> [Data excerpts]:
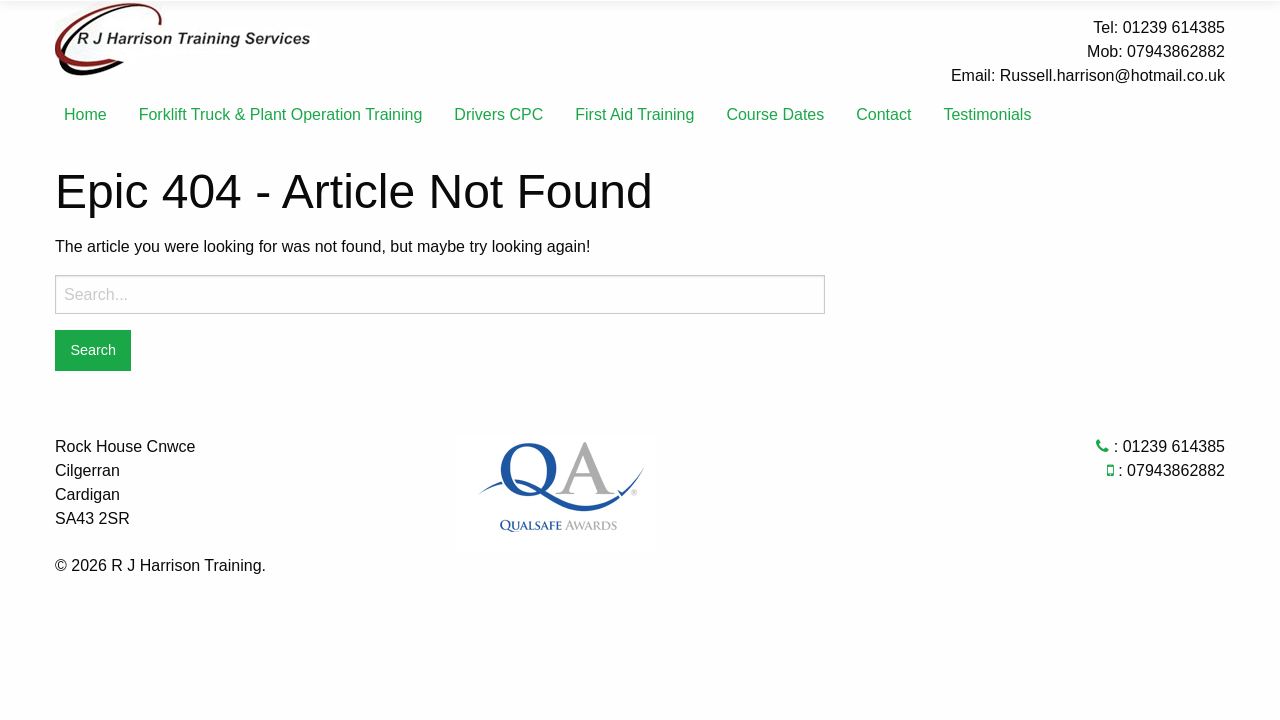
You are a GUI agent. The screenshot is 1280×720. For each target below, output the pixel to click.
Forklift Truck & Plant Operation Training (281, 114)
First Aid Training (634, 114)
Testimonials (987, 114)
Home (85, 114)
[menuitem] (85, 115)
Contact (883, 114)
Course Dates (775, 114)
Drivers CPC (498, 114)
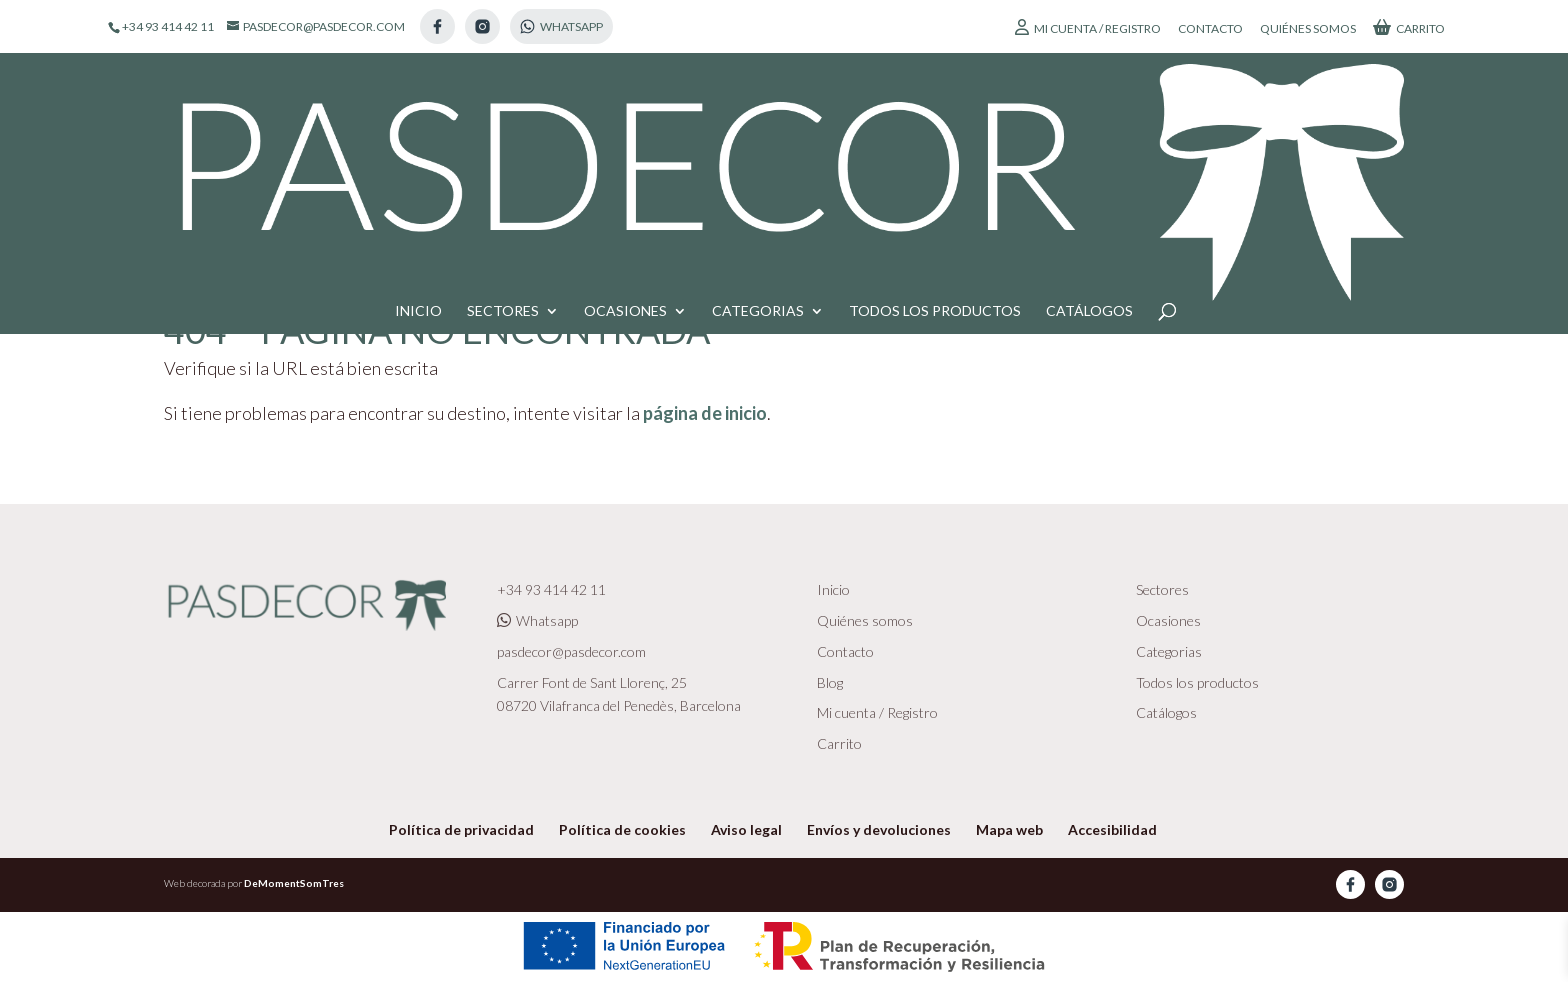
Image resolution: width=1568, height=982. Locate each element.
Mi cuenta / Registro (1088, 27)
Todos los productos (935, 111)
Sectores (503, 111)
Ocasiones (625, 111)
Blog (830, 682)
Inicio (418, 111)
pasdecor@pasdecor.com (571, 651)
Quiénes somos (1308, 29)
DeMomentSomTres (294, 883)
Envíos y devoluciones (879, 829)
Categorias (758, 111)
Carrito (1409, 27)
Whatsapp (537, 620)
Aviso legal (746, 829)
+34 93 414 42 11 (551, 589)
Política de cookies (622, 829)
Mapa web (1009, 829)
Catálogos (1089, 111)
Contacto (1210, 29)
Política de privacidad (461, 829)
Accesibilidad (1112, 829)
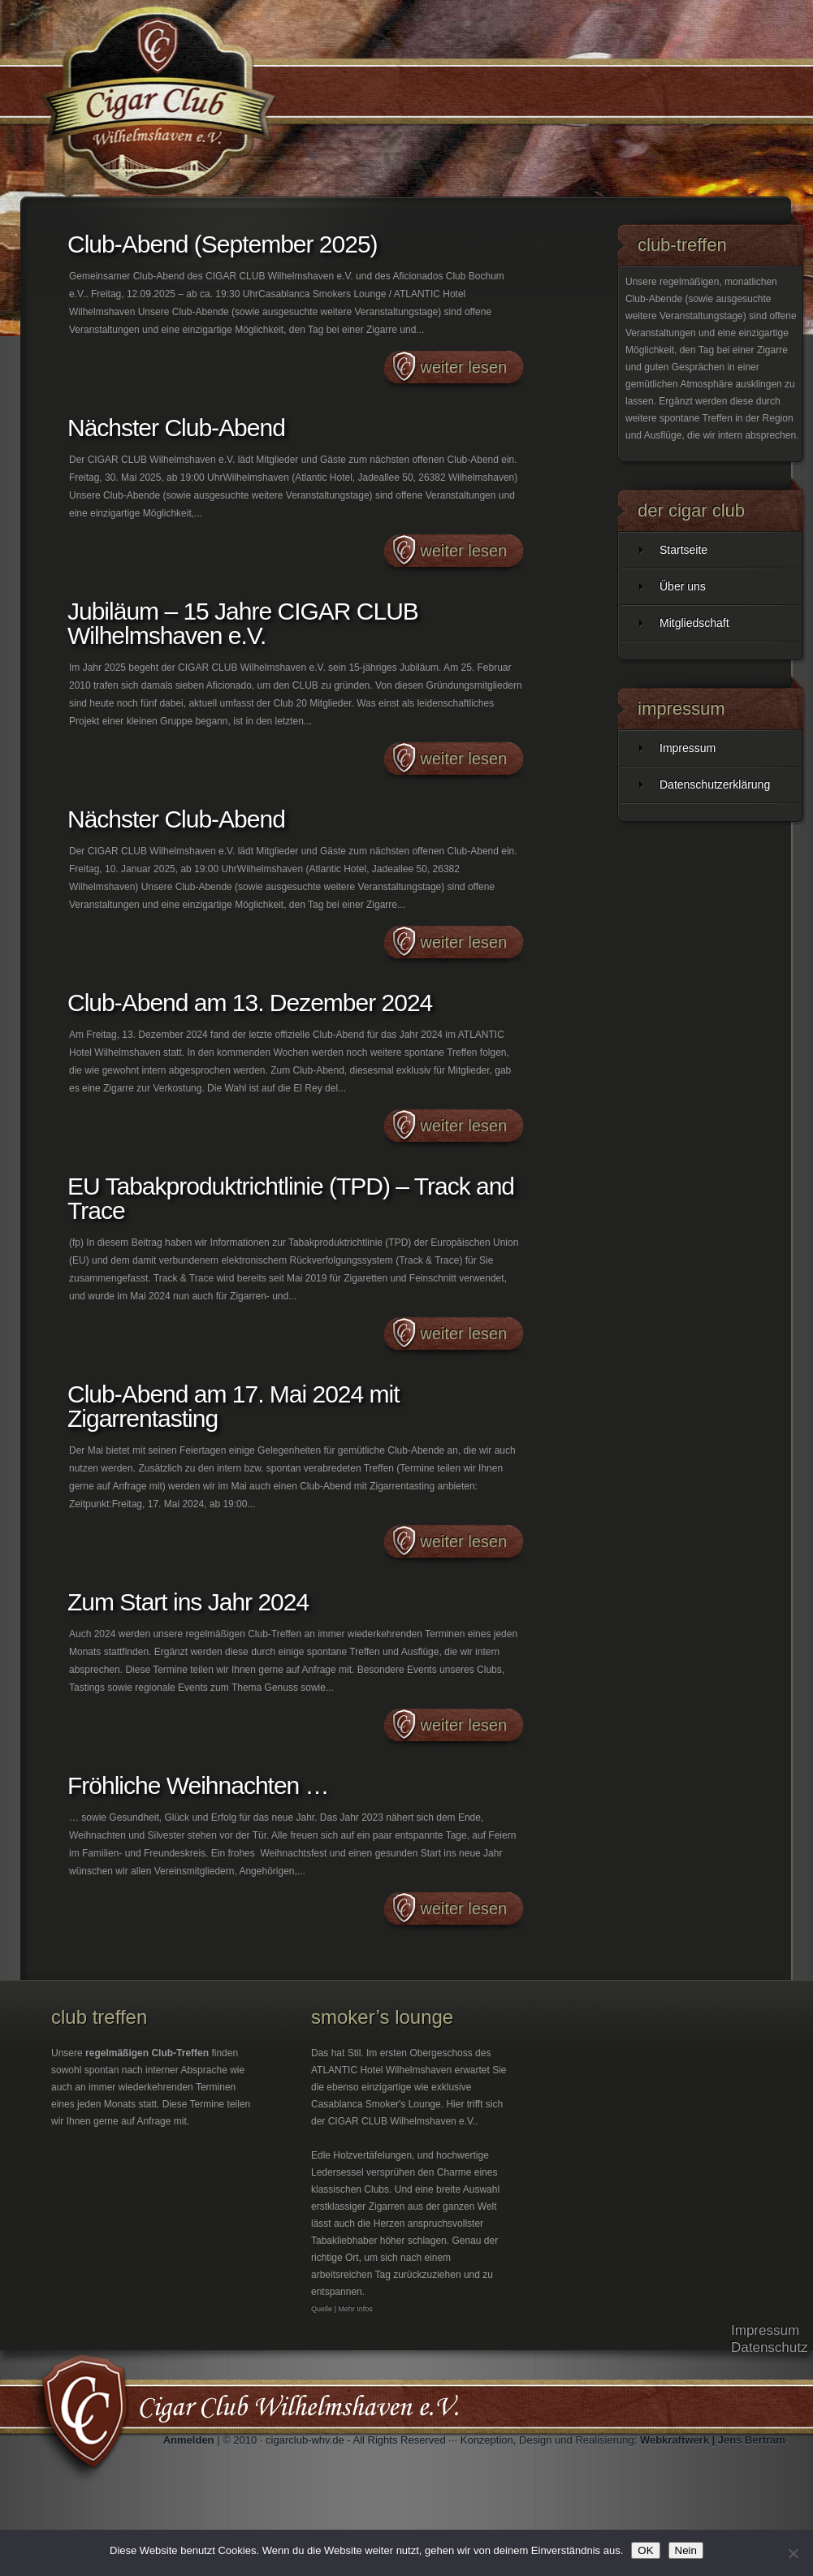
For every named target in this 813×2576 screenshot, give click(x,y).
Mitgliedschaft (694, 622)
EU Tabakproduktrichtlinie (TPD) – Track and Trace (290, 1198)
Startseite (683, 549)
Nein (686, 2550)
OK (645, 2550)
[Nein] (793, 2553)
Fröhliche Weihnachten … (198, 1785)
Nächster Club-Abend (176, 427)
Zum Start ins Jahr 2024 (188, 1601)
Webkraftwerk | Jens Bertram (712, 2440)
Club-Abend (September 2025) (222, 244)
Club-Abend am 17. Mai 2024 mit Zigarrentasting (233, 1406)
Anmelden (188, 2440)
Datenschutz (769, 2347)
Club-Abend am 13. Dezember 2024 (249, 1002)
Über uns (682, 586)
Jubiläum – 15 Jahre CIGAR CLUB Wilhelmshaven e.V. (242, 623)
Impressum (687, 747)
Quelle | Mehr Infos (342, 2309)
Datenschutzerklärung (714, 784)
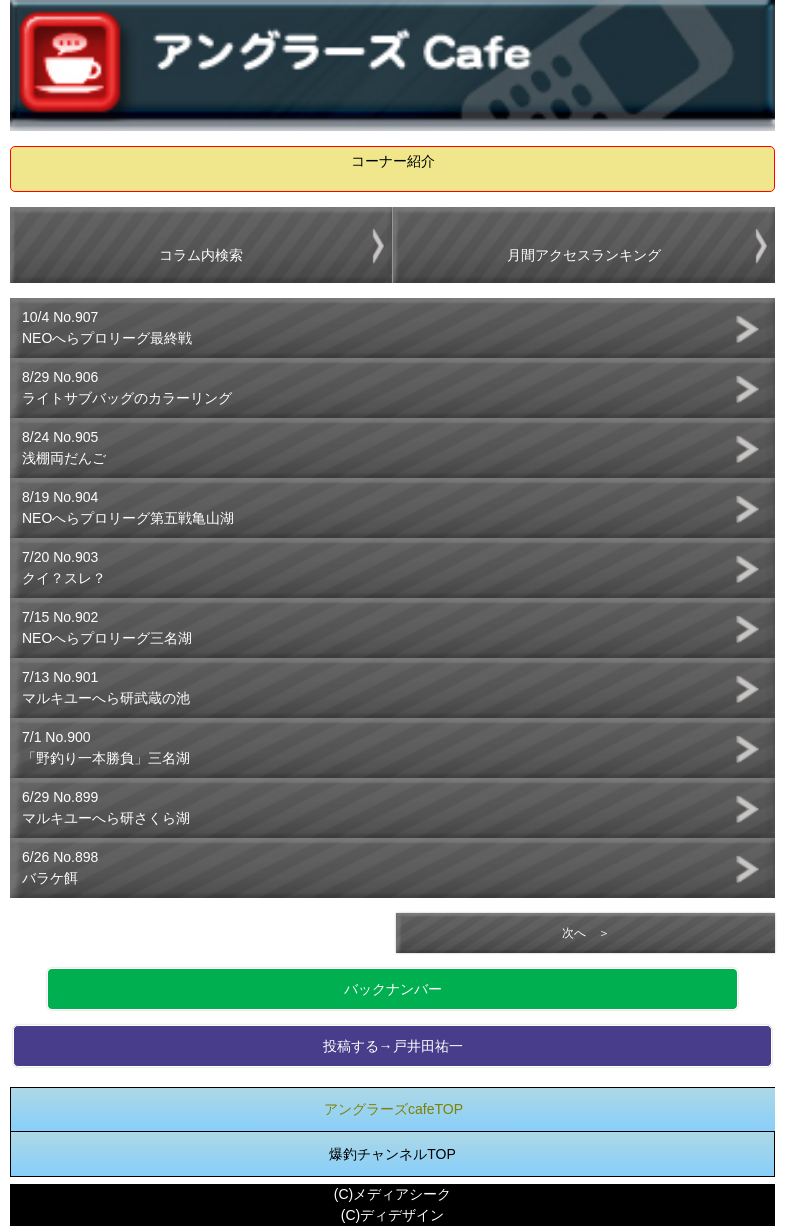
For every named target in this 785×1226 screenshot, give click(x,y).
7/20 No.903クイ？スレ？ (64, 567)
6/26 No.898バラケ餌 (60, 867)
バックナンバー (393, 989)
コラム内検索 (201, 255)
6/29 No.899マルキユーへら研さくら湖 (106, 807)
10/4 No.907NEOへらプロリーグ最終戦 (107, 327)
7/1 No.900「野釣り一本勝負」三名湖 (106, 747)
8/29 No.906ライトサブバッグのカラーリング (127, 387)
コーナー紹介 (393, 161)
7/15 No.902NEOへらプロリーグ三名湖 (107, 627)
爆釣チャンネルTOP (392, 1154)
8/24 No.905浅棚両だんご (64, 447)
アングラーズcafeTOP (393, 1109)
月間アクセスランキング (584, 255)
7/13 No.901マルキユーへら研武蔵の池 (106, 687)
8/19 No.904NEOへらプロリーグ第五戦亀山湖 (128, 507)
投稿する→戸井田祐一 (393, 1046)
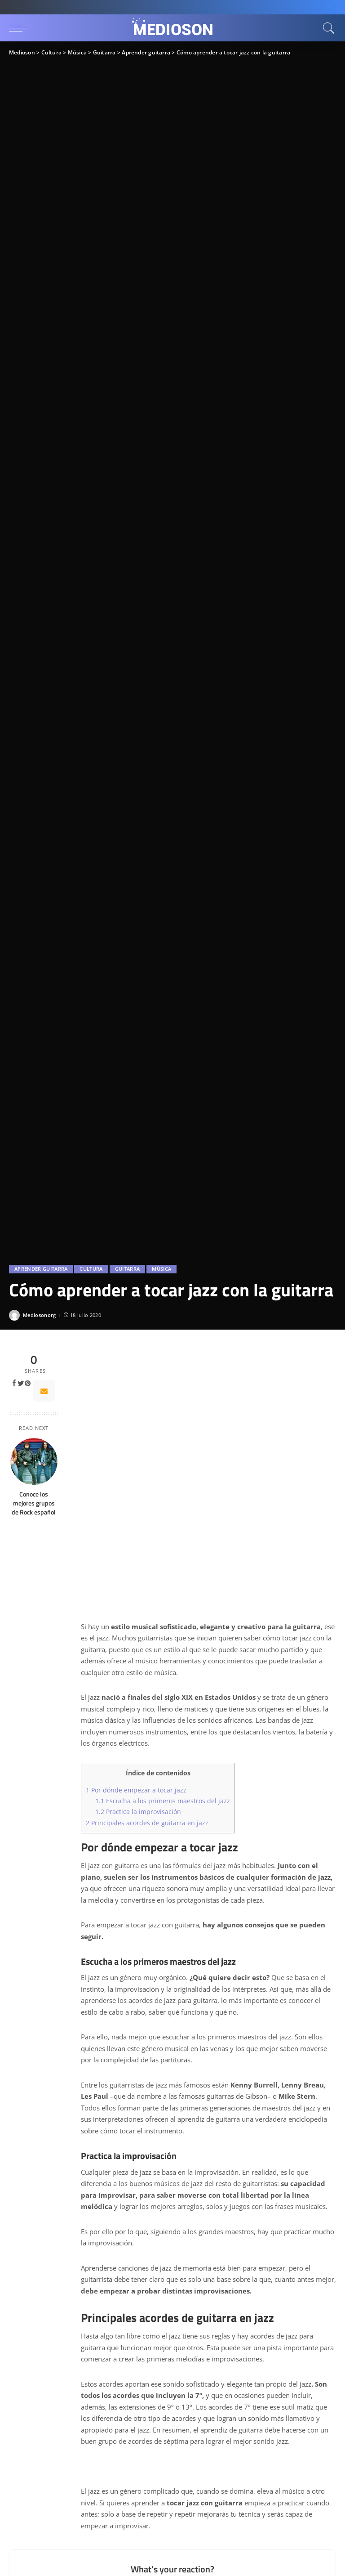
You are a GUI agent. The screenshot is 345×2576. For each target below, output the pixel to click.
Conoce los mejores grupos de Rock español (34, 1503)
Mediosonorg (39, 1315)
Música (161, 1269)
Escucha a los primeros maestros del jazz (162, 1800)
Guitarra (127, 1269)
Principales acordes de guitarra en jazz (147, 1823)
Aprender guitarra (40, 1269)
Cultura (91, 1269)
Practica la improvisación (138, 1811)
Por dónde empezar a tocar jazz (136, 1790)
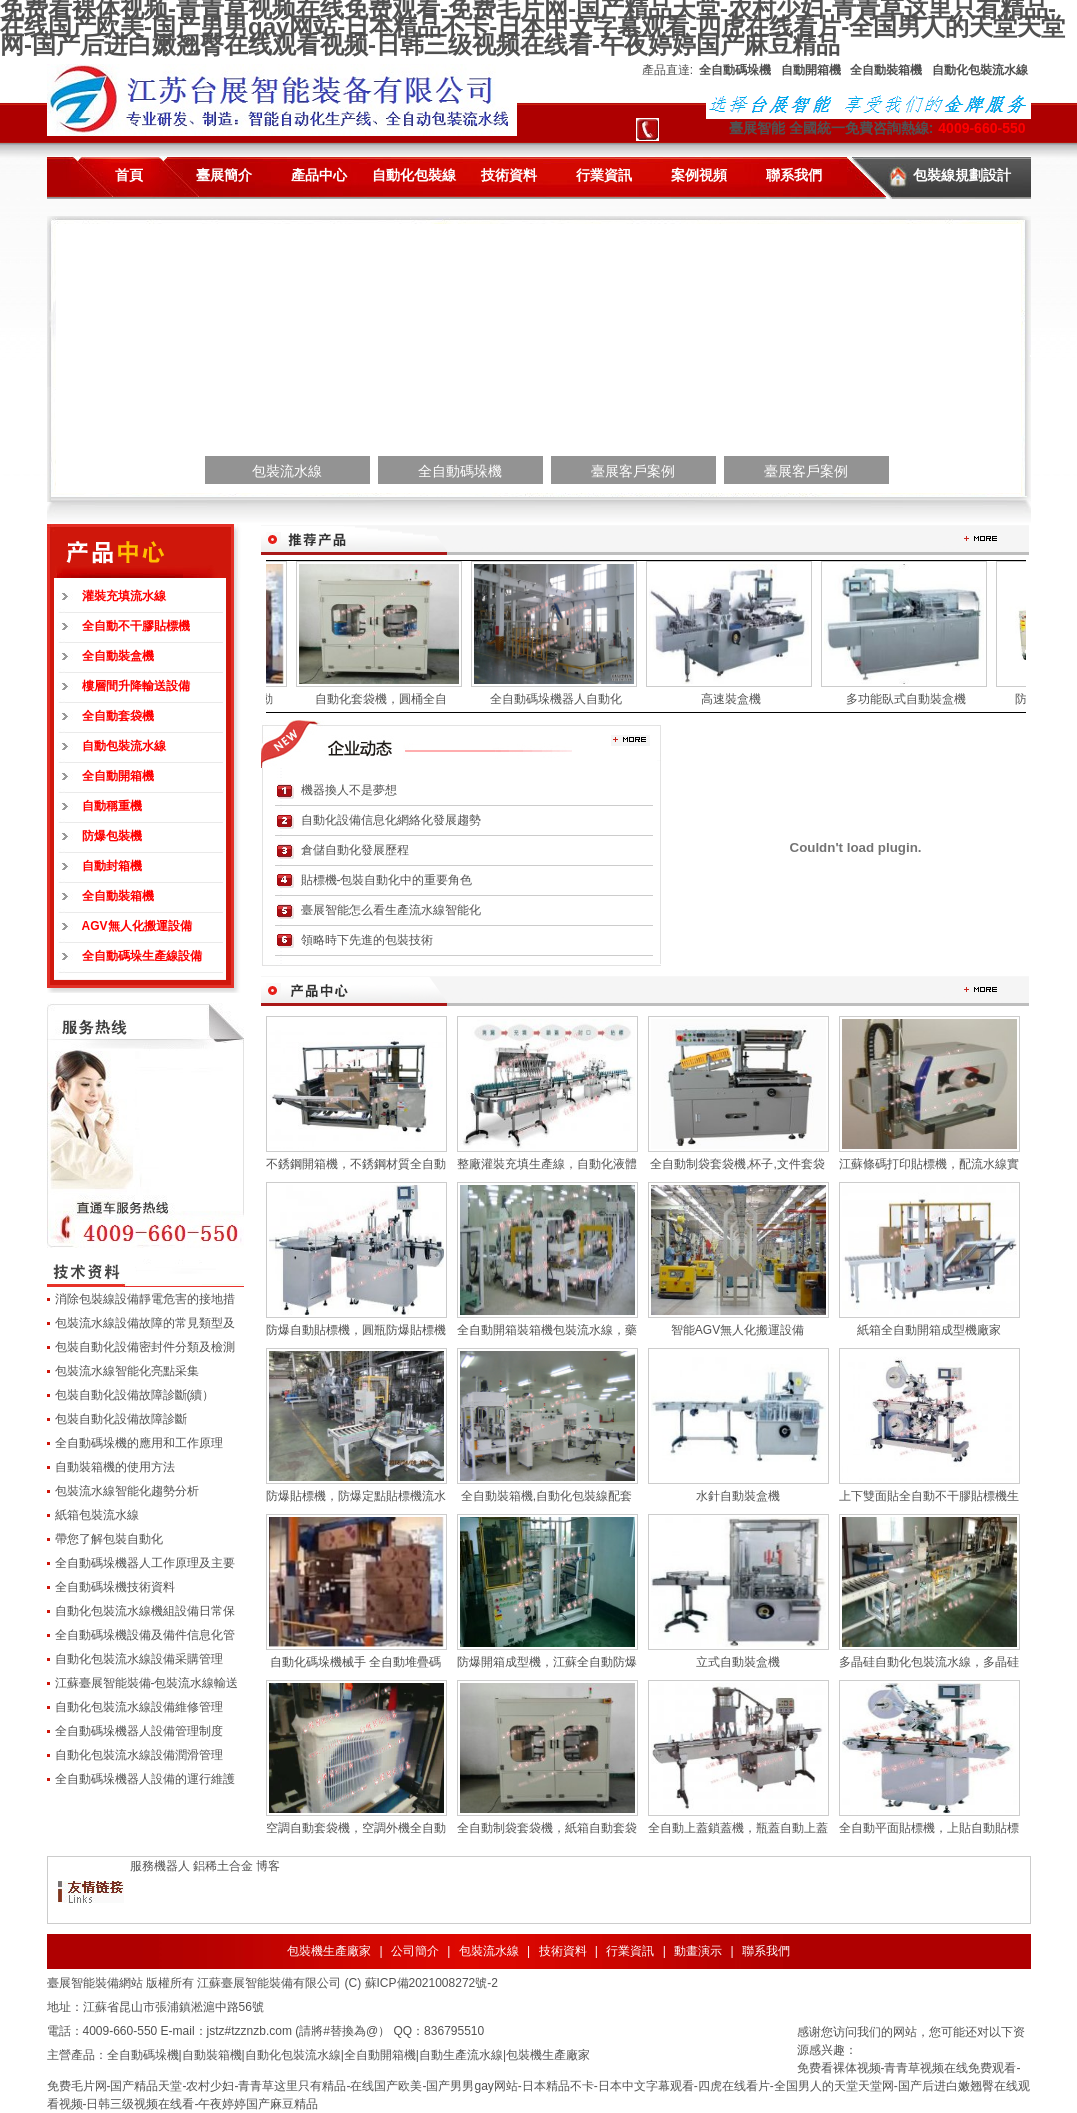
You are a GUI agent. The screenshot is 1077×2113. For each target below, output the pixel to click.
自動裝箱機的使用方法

> [Set problem]: Reproduce verbatim the part of the records that opens with the line containing "Zum Start ins Jahr 2024 (188, 1601)" and closes with the line containing "Impressum (687, 747)", both lines included.

> [Answer to this task]:
Zum Start ins Jahr 2024 (188, 1601)
Webkraftwerk | Jens Bertram (712, 2440)
Club-Abend (September 2025) (222, 244)
Club-Abend am 17. Mai 2024 mit Zigarrentasting (233, 1406)
Anmelden (188, 2440)
Datenschutz (769, 2347)
Club-Abend am 13. Dezember 2024 (249, 1002)
Über uns (682, 586)
Jubiläum – 15 Jahre CIGAR CLUB Wilhelmshaven e.V. (242, 623)
Impressum (687, 747)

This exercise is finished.